Since the point is \((-2,4,-5)\),
\(
\therefore \mathrm{a}=-2, \mathrm{~b}=4, \mathrm{c}=-5
\)
Given equation of line is
\(
\frac{x+3}{3}=\frac{y-4}{5}=\frac{z+8}{6}
\)
\(
\therefore \quad x_1=-3, y_1=4, z_1=-8
\)
d.r.s of the line are \(3,5,6\)
\(\therefore\) d.c.s are \(\frac{3}{\sqrt{70}}, \frac{5}{\sqrt{70}}, \frac{6}{\sqrt{70}}\)

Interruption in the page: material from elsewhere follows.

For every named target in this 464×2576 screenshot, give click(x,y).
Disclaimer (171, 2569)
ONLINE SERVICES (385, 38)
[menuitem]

Perpendicular distance of point from the line is
\(
\begin{aligned}
& \sqrt{\begin{array}{r}
{\left[\left(\mathrm{a}-x_1\right)^2+\left(\mathrm{b}-y_1\right)^2+\left(\mathrm{c}-\mathrm{z}_1\right)^2\right]} \\
-\left[\left(\mathrm{a}-x_1\right) l+\left(\mathrm{b}-y_1\right) \mathrm{m}+\left(\mathrm{c}-\mathrm{z}_1\right) \mathrm{n}\right]^2
\end{array}} \\
= & \sqrt{1^2+0+3^2-\left[\frac{1(3)}{\sqrt{70}}+\frac{0(5)}{\sqrt{70}}+\frac{3(6)}{\sqrt{70}}\right]^2} \\
= & \sqrt{1+9-\left(\frac{3}{\sqrt{70}}+\frac{18}{\sqrt{70}}\right)^2} \\
= & \sqrt{\frac{37}{10}} \text { units }
\end{aligned}
\)